Exercise goal
Render the records from the line with "The image size is (450, 388)." to the line with "will [x=1349, y=60]." as a Markdown table with the columns Row and Line. Number each row and skip any blank lines.

--- BEGIN ---

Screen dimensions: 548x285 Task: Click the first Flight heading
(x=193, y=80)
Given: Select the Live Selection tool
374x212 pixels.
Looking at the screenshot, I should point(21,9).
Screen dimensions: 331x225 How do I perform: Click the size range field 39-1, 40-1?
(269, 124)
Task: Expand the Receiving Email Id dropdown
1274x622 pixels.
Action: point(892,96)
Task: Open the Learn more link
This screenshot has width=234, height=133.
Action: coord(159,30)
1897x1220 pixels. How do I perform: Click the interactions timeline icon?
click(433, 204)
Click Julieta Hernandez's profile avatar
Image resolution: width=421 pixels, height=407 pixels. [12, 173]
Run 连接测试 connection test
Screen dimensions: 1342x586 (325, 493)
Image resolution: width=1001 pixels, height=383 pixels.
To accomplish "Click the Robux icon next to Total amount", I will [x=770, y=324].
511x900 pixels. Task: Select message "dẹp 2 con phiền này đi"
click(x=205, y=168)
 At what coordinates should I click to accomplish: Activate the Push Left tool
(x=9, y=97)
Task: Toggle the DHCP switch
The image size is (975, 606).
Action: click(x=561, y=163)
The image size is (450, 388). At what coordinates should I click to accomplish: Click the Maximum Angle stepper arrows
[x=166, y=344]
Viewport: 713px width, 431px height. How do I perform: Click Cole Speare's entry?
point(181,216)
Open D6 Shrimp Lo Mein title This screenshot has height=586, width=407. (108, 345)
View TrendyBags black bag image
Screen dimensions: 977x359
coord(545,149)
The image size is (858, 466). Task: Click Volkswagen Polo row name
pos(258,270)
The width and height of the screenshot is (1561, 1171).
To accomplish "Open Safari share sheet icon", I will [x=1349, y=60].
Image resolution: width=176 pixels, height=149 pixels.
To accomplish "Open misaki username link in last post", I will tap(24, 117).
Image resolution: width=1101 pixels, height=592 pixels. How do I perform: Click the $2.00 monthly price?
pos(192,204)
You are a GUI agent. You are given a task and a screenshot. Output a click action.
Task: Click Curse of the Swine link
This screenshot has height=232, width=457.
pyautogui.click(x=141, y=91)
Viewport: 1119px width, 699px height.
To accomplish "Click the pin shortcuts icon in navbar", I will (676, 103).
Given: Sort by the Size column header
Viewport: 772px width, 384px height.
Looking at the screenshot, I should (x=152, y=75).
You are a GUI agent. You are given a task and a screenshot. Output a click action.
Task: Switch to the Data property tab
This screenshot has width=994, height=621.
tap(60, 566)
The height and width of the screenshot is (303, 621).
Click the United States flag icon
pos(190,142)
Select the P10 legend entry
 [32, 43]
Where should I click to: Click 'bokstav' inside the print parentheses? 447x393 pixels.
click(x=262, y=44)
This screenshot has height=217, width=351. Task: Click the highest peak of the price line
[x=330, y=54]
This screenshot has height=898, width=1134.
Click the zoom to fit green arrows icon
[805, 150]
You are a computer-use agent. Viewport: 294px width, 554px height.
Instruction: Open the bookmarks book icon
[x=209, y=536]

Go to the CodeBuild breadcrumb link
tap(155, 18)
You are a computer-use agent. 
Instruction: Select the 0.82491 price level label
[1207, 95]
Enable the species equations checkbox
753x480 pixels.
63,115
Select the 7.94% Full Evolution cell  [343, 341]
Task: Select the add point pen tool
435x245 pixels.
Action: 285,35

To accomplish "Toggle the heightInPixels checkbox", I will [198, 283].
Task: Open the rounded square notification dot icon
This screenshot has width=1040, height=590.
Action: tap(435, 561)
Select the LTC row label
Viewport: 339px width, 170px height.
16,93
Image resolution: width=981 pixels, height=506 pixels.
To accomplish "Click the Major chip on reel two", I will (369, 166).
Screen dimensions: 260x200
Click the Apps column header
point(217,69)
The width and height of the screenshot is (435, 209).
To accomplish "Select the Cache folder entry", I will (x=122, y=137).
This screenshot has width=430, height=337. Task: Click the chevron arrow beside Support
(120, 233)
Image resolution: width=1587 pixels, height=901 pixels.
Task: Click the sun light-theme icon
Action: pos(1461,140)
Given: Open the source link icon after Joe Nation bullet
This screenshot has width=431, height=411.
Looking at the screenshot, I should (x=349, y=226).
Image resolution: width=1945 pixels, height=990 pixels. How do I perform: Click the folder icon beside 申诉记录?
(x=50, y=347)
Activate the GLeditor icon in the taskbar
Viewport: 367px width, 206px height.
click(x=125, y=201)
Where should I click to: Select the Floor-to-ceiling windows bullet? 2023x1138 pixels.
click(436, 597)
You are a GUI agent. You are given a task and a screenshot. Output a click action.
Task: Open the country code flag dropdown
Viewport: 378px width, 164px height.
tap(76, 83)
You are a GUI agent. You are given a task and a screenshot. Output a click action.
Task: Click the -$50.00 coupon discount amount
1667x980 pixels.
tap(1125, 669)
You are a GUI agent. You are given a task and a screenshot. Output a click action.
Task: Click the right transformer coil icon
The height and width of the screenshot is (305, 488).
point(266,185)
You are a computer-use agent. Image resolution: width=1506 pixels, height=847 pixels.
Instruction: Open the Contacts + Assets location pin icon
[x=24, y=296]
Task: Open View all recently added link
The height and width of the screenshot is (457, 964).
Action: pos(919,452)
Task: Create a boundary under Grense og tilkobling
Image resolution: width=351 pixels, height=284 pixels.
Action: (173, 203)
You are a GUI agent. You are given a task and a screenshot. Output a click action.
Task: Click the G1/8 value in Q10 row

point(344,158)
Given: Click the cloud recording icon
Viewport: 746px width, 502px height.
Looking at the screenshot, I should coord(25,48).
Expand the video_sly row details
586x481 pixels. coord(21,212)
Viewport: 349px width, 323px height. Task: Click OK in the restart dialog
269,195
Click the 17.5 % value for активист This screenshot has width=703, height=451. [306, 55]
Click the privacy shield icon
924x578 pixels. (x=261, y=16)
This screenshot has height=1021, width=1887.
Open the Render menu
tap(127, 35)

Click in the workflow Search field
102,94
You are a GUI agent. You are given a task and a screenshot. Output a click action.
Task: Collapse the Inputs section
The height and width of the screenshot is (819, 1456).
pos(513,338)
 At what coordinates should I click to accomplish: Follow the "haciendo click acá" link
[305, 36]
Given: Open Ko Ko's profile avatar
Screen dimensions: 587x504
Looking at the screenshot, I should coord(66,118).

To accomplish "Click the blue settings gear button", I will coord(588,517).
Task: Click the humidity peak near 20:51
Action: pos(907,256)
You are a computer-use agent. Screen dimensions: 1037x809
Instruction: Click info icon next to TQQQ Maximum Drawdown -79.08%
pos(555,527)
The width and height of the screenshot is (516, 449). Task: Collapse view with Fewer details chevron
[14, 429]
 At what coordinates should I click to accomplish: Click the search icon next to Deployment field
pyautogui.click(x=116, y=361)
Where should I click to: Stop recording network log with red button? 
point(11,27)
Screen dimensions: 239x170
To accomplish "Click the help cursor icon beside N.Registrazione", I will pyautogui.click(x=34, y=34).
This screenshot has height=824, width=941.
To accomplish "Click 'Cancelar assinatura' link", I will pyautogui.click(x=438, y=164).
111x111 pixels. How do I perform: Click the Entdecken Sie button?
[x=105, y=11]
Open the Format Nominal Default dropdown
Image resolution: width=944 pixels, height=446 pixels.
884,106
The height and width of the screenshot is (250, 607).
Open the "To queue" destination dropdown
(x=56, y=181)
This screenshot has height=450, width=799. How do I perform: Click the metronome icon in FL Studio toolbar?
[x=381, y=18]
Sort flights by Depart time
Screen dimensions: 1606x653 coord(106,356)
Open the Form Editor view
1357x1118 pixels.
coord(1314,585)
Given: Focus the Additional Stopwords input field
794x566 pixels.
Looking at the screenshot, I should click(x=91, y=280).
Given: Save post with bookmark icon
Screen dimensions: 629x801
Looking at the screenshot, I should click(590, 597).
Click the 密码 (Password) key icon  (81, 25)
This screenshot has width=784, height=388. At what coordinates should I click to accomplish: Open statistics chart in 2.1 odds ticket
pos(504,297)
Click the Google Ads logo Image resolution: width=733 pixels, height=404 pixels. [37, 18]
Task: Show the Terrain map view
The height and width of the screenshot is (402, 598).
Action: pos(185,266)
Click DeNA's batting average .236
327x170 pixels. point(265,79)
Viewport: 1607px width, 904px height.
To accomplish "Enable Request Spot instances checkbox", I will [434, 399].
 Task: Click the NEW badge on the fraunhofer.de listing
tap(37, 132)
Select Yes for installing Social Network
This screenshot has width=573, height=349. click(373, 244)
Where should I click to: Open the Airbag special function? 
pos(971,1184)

--- END ---

Solution to the exercise
| Row | Line |
|---|---|
| 1 | The image size is (450, 388). At what coordinates should I click to accomplish: Click the Maximum Angle stepper arrows |
| 2 | [x=166, y=344] |
| 3 | Viewport: 713px width, 431px height. How do I perform: Click Cole Speare's entry? |
| 4 | point(181,216) |
| 5 | Open D6 Shrimp Lo Mein title This screenshot has height=586, width=407. (108, 345) |
| 6 | View TrendyBags black bag image |
| 7 | Screen dimensions: 977x359 |
| 8 | coord(545,149) |
| 9 | The image size is (858, 466). Task: Click Volkswagen Polo row name |
| 10 | pos(258,270) |
| 11 | The width and height of the screenshot is (1561, 1171). |
| 12 | To accomplish "Open Safari share sheet icon", I will [x=1349, y=60]. |